Forecasters predict the hurricane will collide with a seasonal "nor'easter," creating a supercharged, cold weather system that could burst through the Mid-Atlantic states as far inland as Ohio, in the all important final week before the November 6 election.
The outcome of the vote is expected to hinge on a handful of battleground states where the two contenders also, for the most part, are running within a few percentage points of each other in the polls.
The start of early voting Saturday in the states of Florida, Maryland, and Washington, DC brought long lines of voters who in some cases wrapped around city blocks.
So far, at least 11 million people have already cast their ballots in states where early voting is underway, according to a tally by experts at George Mason University near Washington.
Both the Romney and Obama campaign received a boost Saturday from coveted newspaper endorsements as the race winds down.
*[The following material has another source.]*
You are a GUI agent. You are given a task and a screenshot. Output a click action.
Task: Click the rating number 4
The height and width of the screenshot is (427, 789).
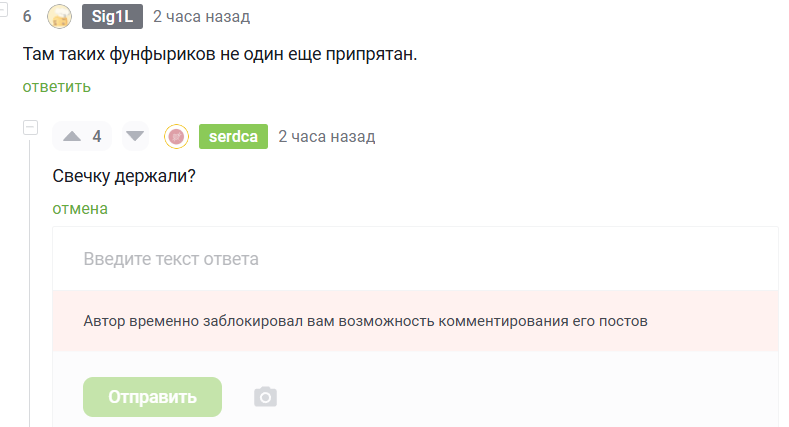pyautogui.click(x=97, y=136)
The New York Times "enthusiastically" endorsed President Obama because, among other things, he has achieved the most sweeping health care reforms since 1965, prevented another Great Depression and ended the war in Iraq.
The Des Moines Register in the narrowly fought state of Iowa, one of the most important states to the quadrennial presidential contest, said Romney was better qualified to get the stagnant US economy moving again.
Separately, US Secretary of State Hillary Clinton is leaving the door open to continuing to serve under Obama should he win a second term. Clinton has repeatedly insisted she would leave her office at the end of the Obama 's first term.
But she hinted at serving beyond then in an interview with The Wall Street Journal published Thursday. "A lot of people have talked to me about staying," Clinton said.